## THE EXERCISE
Extract each line below that contains the string "Image".

## RAW DATA
* Start *

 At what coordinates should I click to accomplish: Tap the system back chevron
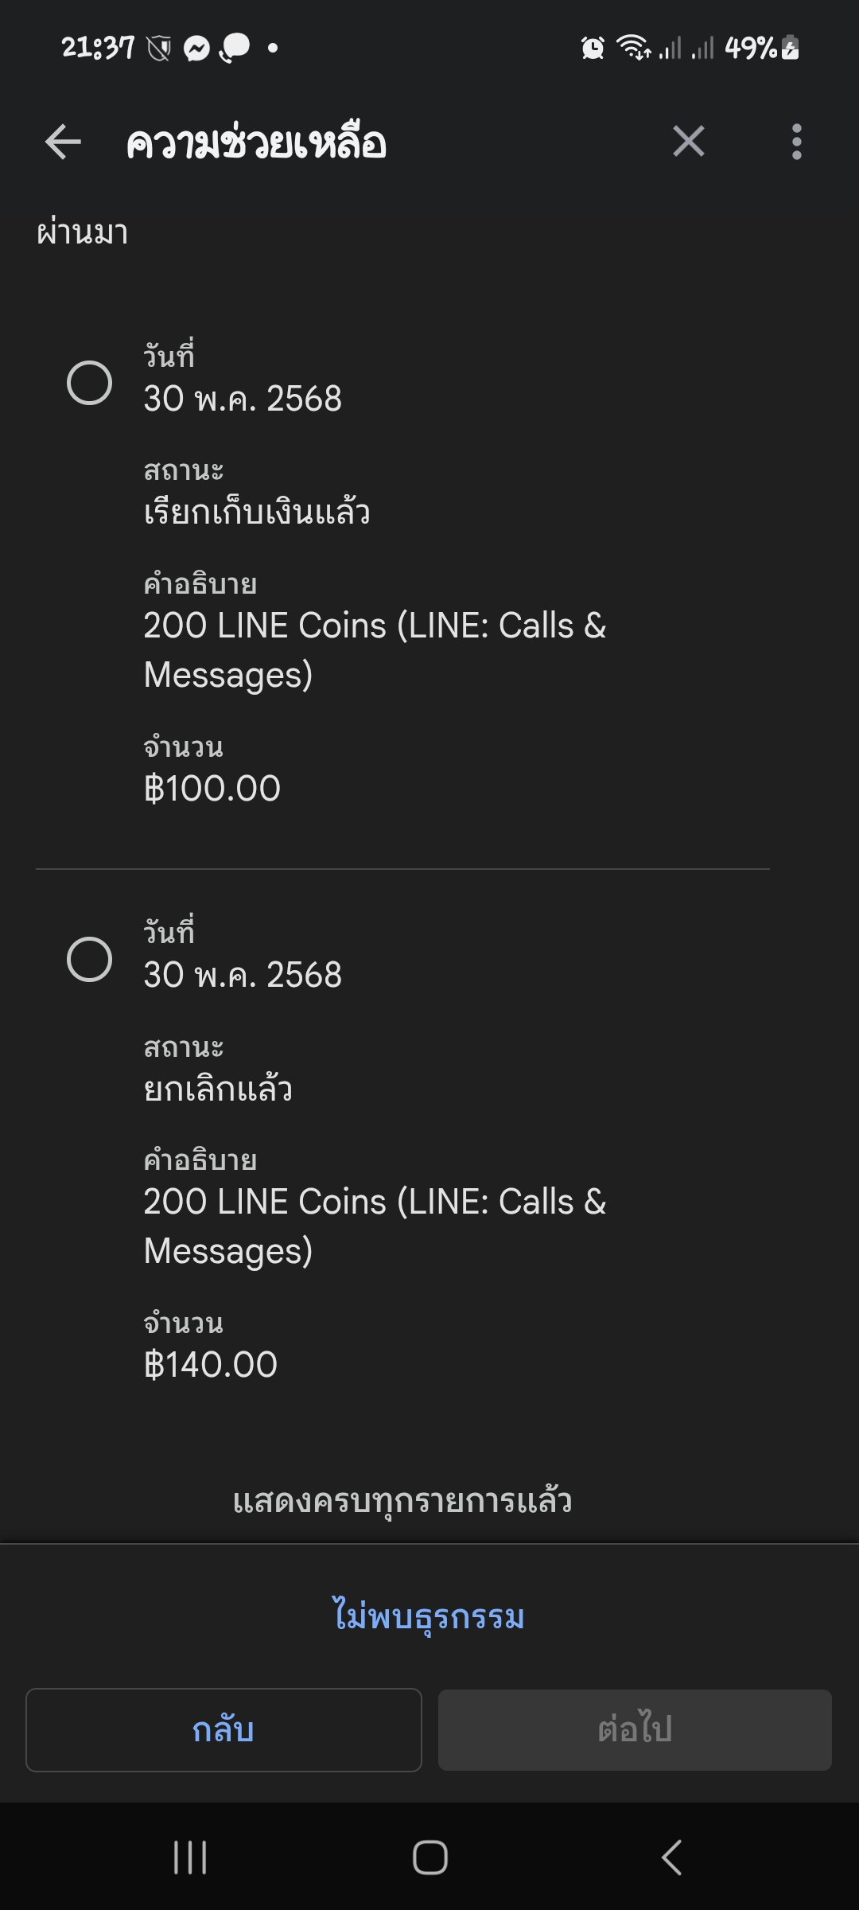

* End *
* Start *

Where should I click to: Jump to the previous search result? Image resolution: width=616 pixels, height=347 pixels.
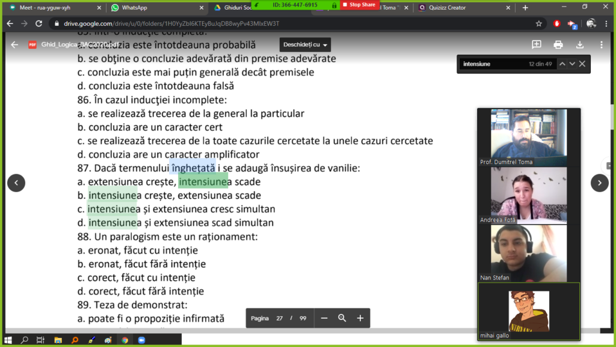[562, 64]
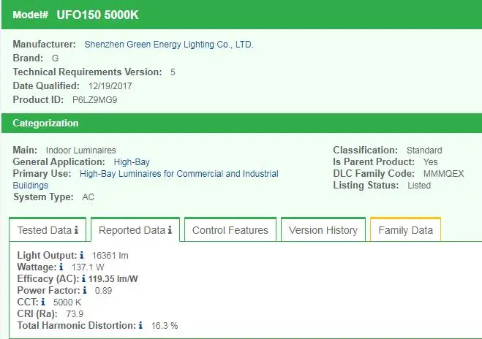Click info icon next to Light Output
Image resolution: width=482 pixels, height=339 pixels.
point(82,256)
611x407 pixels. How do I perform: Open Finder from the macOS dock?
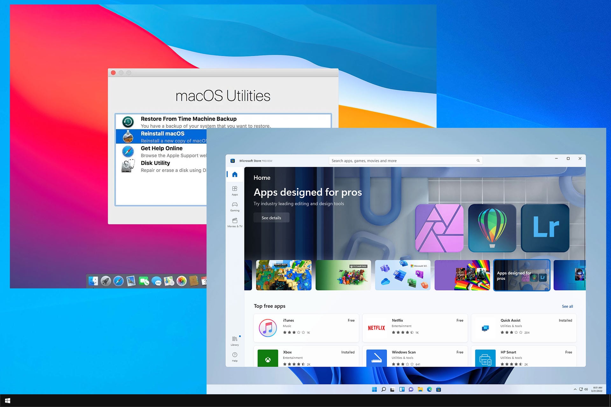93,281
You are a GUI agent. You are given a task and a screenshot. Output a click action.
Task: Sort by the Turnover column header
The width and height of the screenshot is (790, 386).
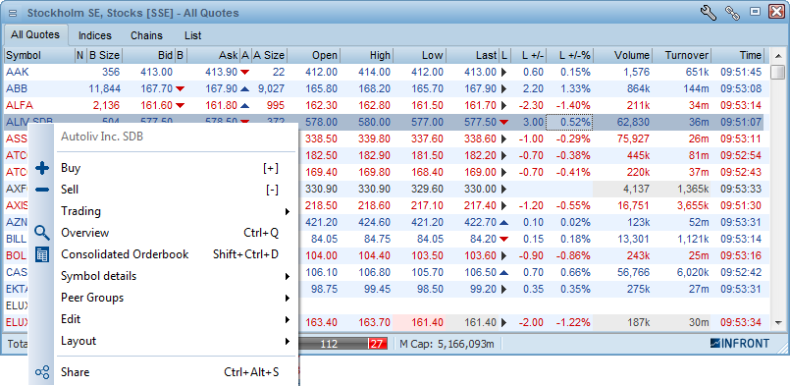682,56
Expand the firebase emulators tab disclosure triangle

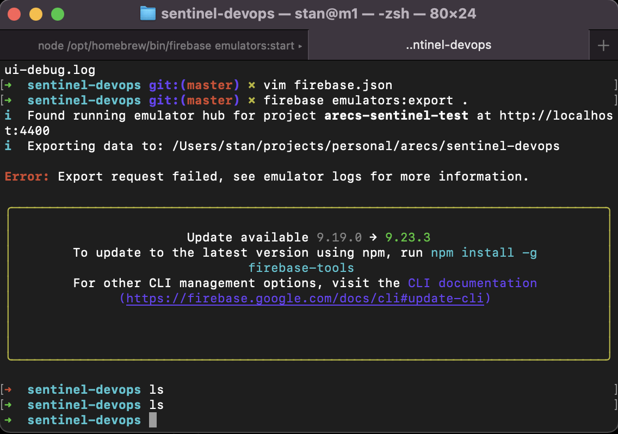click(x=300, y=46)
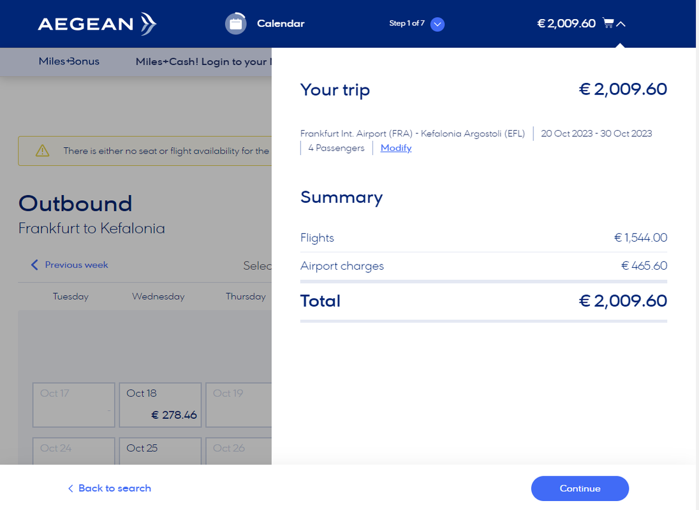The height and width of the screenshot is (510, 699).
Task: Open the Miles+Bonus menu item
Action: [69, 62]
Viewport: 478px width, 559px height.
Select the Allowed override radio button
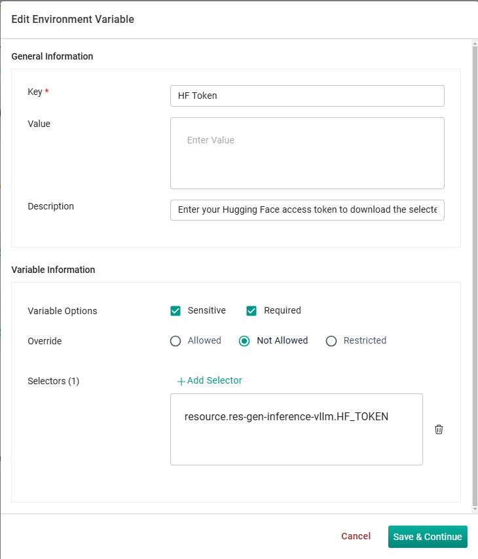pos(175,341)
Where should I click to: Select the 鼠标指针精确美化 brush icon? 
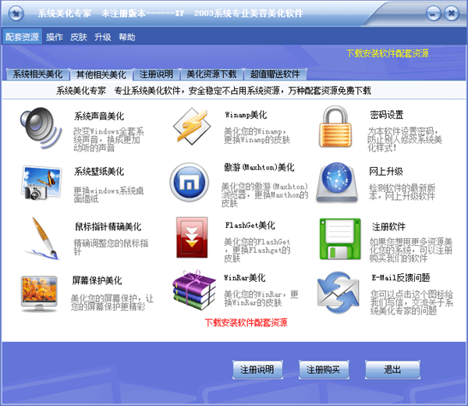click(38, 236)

* End *

## OUTPUT OF THE TASK
Where should I click to: Jump to the previous search result? Image resolution: width=616 pixels, height=347 pixels.
Image resolution: width=482 pixels, height=339 pixels.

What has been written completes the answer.